Another major focus of Katherine Saubel’s work is in Cahuilla
ethnobotany, the study of the useful knowledge of plants. In 1972,
Katherine Saubel collaborated with anthropologist John Lowell Bean
to publish Temalpakh: Cahuilla Indian Knowledge and Uses of
Plants, a wide-ranging study in Cahuilla ethnobotany. She is
known to be an expert on the unique Cahuilla uses of such plants
as mesquite, screwbean, oak and many others. A variety of government
agencies, academic institutions, and museums have published her
writings. In addition, Katherine Saubel has taught on various aspects
of Cahuilla history, literature, and culture here at UC Riverside;
at UCLA; California State University, Hayward; at the University
of Cologne and at Hachinohe University in Japan.

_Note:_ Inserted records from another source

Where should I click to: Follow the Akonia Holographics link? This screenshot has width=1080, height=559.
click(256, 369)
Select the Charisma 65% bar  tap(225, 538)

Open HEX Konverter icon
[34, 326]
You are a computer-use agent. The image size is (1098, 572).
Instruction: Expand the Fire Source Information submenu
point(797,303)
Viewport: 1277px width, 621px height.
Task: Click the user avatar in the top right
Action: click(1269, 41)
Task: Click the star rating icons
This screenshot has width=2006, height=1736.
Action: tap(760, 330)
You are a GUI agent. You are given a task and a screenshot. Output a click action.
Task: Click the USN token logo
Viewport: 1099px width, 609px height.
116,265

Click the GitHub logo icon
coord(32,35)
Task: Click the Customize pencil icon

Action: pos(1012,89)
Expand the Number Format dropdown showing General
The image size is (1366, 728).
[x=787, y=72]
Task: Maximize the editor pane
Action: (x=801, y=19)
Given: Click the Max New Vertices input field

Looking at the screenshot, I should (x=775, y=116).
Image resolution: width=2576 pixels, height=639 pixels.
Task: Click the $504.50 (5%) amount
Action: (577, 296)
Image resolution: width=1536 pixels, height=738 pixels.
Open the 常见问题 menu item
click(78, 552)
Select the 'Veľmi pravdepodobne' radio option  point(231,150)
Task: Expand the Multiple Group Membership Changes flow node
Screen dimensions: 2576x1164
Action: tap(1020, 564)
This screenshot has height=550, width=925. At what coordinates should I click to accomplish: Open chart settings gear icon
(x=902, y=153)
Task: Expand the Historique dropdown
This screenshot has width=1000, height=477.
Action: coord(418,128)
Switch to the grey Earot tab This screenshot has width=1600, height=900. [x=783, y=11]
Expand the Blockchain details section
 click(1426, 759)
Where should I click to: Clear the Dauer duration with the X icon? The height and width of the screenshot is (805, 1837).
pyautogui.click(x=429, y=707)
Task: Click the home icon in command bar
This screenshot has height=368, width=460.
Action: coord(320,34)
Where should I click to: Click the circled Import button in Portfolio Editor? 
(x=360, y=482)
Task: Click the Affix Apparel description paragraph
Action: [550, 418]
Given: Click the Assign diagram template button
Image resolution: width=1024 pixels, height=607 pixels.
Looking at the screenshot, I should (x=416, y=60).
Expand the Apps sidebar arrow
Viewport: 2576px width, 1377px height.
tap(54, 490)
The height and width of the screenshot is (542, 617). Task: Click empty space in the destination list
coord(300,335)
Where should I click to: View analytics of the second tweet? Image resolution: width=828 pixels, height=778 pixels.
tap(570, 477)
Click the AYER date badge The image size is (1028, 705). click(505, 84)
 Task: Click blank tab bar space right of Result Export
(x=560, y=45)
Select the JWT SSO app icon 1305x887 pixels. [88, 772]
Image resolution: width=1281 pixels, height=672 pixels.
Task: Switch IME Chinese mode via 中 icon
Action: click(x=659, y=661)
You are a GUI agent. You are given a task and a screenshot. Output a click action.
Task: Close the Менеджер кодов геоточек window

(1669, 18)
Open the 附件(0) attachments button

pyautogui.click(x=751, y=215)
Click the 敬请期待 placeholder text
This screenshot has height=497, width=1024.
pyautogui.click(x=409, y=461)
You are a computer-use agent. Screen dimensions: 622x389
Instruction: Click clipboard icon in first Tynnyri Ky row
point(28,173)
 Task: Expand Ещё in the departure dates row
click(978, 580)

Katherine Saubel has received numerous awards and honors for her
achievements as an author, historian, teacher, and activist. Her
recent awards include the First Recipient of the Smithsonian Institution
National Museum of the American Indian, Art and Culture Award (1994);
the Desert Protective Council Award; YWCA Woman of Achievement Award
(Riverside County); Bridge To Peace Award; Latino and Native American
Hall of Fame (Riverside); in 2000 the First Recipient of the California
Indian Heritage Preservation Award by the Society for California
Archaeology (2000); and the Indian of the Year by the California
Indian Conference (2000). The award of which she is most proud is
her 1998 induction into the National Women’s Hall of Fame
in Seneca Falls, New York, the first for a Native American Woman.